CityLights (Indian Film)
Release Date: May 30, 2014
Director: Hansal Mehta
Original Screenplay by: Sean Ellis, Frank E. Flowers
Screenplay by: Ritesh Shah
Cast: Rajkummar Rao, Manav Kaul, Patralekha
Coming off a certain height from watching Rajkummar Rao in Kai Po Che! and, to a certain extent, Shahid, I was looking forward to CityLights until I saw the trailer and realized it was a remake of the critically successful –thrilling, yet spirit downer– English-Philippines co-production of Metro Manila. It’s funny that Indian filmmakers, especially coming from a Mukesh Bhatt production, are so paranoid of being called a rip-off now that they made sure that Sean Ellis was credited multiple times during the opening and ending credits. Without counting, it probably showed up about a dozen times. In case you weren’t sure.
Though people defend remakes saying that a new interpretation is always welcomed (I still do not believe Fincher’s version of Dragon Tattoo, though glossy, was necessary), I was questioning the decision to bring this story to the screen, so close to the previous version, despite the cultural and setting change. If the drama in Metro Manila got on your nerves, let me tell you- in this Indian version, everything that can go wrong goes worse with ten times the drama and none of the thrills.
CityLights tells the story of Deepak (Rao), an ex-army man from Rajasthani trying to make a living with his small clothing store. Unable to make his payments on time, he with his wife Rakhee (Patralekha) and their child move to Mumbai in search for a better future, only to be kicked around by the challenges of a big city.
While the film manages to work as a stand alone piece with decent photography, music, and more than competent acting, the script really tried to milk as much of the melodrama that it could. It wasn’t enough that this family was starving to death, we need to question Rakhee’s taking up dancing at the bar. Not only through her, but also through her husband’s jealousy and his co-workers… including Vishnu (Kaul) who uses it as a tipping point with Deepak. He’s shamed into stealing because his wife might-or-not be selling her body. Let me get this, he is a good father for stealing for his family, while her honor is saved because her body is only his, RIGHT? Excuse me as I wallow watching Chandni Bar once again.

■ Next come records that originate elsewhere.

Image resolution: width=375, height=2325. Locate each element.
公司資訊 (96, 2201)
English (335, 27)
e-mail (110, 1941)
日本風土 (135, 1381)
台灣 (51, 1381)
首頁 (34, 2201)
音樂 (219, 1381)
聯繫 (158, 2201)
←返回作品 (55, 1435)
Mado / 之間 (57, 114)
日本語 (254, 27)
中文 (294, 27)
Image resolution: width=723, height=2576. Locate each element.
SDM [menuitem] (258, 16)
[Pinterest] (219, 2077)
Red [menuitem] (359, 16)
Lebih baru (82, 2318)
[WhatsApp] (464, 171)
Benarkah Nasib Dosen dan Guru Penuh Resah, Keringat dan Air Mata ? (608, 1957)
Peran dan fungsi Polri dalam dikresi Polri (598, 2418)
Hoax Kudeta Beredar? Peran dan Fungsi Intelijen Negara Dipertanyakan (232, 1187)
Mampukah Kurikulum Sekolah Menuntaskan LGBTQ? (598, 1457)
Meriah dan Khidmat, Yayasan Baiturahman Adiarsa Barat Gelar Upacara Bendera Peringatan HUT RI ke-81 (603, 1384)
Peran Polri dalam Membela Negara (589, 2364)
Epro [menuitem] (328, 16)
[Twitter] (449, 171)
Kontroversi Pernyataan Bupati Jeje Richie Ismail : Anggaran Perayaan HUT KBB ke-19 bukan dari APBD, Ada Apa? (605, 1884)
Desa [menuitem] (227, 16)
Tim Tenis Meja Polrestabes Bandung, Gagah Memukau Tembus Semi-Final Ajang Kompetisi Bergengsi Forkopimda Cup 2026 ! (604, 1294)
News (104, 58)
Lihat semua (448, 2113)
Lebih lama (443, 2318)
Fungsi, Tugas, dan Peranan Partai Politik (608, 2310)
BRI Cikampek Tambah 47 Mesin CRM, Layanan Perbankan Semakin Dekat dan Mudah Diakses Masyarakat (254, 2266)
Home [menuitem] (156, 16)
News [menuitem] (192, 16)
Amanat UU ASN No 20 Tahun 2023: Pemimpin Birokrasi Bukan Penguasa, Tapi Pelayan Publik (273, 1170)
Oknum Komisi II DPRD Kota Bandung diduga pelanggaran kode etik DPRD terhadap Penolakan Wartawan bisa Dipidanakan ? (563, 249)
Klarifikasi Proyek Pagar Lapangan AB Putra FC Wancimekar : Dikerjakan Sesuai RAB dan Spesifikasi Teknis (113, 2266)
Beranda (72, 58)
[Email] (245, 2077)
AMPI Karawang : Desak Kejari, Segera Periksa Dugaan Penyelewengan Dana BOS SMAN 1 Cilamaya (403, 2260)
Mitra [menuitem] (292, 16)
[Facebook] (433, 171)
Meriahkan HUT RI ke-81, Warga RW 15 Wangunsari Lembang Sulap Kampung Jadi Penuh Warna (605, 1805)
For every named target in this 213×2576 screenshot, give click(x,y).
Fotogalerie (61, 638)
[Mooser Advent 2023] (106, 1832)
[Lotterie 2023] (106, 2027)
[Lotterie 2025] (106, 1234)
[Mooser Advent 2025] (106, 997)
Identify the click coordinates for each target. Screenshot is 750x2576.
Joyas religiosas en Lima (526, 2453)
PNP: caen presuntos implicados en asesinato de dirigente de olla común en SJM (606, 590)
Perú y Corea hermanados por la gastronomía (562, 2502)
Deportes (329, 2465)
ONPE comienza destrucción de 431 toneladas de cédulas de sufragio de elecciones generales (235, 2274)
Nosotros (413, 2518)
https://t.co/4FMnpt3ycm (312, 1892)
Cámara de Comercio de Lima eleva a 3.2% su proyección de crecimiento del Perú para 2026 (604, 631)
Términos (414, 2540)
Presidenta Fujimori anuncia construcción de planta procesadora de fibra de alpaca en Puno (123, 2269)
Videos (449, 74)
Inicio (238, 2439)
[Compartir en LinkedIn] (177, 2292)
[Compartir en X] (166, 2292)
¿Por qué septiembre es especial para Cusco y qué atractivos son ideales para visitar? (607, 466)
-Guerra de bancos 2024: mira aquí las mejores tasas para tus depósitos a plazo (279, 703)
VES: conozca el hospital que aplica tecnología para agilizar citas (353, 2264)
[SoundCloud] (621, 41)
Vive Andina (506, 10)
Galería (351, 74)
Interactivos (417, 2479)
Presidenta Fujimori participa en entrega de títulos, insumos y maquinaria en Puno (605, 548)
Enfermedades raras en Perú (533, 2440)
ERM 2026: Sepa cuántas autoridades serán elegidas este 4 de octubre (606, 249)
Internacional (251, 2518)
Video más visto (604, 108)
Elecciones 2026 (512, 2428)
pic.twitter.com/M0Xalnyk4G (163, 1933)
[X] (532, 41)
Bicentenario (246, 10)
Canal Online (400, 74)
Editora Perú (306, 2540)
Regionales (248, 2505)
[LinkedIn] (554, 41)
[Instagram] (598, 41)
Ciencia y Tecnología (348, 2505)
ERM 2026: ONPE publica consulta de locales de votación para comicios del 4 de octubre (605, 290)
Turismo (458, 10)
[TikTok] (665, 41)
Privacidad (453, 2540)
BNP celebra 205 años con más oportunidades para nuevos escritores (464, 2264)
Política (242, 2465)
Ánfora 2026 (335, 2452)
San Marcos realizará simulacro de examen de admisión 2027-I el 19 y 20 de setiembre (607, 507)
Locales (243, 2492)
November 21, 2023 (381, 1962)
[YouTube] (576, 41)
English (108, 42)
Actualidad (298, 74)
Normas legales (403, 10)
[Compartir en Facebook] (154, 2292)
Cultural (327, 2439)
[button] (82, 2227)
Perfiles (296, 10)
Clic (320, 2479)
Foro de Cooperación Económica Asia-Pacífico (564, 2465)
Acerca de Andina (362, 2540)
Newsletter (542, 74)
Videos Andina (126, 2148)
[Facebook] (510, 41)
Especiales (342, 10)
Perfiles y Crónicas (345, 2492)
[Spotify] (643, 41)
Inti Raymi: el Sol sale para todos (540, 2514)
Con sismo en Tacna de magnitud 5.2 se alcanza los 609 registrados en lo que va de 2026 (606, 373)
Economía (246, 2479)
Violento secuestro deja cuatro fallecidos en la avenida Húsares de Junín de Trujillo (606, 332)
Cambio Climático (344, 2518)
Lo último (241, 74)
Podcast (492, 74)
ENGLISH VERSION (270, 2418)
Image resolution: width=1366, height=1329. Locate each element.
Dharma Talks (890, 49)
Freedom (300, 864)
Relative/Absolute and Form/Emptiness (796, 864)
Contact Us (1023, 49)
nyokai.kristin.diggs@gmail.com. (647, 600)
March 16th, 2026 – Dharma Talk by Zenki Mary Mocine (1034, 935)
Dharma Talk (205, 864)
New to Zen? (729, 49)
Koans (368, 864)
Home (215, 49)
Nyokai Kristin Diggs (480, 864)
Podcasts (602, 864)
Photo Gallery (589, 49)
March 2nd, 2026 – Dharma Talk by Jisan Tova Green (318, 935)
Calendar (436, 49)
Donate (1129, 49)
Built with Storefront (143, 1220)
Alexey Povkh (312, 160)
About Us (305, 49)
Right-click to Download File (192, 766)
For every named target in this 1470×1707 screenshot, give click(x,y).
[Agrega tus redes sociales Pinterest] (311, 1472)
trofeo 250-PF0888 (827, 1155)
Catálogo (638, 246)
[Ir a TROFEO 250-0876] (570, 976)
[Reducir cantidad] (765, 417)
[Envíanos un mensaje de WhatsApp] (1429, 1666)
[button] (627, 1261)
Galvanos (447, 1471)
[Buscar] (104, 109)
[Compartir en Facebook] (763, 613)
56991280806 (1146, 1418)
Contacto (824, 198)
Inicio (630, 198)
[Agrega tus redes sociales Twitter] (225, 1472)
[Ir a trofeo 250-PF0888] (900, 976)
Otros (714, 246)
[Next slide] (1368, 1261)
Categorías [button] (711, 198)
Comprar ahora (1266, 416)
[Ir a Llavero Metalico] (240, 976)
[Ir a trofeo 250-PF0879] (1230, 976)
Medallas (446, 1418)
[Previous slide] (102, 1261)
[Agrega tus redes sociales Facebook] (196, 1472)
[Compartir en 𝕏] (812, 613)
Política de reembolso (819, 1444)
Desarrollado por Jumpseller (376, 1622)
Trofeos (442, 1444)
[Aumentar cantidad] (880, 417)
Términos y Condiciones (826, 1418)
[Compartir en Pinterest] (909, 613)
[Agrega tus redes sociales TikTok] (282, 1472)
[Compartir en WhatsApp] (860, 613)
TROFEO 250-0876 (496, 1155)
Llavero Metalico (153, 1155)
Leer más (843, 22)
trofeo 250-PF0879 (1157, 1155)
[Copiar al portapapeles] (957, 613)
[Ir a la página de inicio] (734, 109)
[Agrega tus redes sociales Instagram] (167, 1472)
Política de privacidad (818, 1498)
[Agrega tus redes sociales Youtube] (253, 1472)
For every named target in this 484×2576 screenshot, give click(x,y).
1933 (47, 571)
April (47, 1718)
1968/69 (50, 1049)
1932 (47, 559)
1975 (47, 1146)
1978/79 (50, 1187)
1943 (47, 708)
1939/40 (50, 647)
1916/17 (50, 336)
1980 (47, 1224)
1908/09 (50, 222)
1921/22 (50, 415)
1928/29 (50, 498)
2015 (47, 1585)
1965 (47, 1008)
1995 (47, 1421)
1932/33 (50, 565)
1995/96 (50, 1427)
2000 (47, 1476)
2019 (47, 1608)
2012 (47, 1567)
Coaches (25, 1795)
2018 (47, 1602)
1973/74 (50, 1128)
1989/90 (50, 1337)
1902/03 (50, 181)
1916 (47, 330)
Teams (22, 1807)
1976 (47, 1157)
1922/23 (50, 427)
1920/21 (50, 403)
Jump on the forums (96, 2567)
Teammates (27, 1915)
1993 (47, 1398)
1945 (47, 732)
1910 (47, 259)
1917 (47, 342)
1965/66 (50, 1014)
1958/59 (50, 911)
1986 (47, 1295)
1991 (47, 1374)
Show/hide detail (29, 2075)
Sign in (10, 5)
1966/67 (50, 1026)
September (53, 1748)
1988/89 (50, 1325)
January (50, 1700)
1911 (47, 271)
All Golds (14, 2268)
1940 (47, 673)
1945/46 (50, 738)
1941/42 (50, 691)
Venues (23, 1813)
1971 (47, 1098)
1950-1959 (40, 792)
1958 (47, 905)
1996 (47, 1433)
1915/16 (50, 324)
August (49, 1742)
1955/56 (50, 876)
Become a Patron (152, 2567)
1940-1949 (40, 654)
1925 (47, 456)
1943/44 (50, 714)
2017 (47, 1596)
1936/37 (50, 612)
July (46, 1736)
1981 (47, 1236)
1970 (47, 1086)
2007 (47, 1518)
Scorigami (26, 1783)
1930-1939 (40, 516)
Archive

That’s only one detail that I wasn’t game for, then there’s the kicking while you are down that Deepak’s boss does to make him even more of a victim for the last act, and the total setup for the whole heist that seems a lot more planned out on Deepak’s behalf, than how it was laid out in Manila. I know action sequences aren’t Indian filmmakers’ forte, but this just needed some more punch at the end.
Even though it wasn’t a technically faulty remake, the dramatic aspect could have been a lot better handled without going to extremes of how horrible people can be and how much of poor victims this family was like in the more balance Siddharth.